#### TASK REQUIREMENTS
Write out the entries below word for word, from the very first line through the line that contains "Navigate to Shop", including both of those lines.

#### ENTRIES

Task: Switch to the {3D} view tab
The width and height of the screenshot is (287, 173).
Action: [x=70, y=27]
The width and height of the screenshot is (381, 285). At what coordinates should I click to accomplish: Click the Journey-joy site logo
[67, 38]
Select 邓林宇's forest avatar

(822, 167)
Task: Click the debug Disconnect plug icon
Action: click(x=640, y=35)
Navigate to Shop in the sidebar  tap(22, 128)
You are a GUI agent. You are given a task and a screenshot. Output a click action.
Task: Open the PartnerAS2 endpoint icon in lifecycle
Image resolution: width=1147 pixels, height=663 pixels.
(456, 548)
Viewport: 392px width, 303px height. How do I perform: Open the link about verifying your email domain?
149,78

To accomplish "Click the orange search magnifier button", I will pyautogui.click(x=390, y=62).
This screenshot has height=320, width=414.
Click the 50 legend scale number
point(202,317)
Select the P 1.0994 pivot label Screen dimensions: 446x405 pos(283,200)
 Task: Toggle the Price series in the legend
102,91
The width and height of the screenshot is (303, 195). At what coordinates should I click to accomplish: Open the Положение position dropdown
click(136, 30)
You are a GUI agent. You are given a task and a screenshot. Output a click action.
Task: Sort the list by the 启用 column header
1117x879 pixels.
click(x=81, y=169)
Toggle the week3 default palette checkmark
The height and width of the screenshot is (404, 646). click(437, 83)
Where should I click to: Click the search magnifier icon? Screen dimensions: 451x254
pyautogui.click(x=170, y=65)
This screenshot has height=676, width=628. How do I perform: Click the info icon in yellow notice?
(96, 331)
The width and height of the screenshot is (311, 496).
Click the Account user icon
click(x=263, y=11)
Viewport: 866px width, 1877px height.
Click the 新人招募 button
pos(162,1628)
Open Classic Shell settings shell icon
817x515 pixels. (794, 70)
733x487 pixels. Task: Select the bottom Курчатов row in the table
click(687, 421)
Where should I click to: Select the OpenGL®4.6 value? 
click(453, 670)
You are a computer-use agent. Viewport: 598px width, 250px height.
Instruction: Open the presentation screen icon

#### COMPLETED EXERCISE
Task: Switch to the {3D} view tab
The width and height of the screenshot is (287, 173).
Action: [x=70, y=27]
The width and height of the screenshot is (381, 285). At what coordinates should I click to accomplish: Click the Journey-joy site logo
[67, 38]
Select 邓林宇's forest avatar

(822, 167)
Task: Click the debug Disconnect plug icon
Action: click(x=640, y=35)
Navigate to Shop in the sidebar  tap(22, 128)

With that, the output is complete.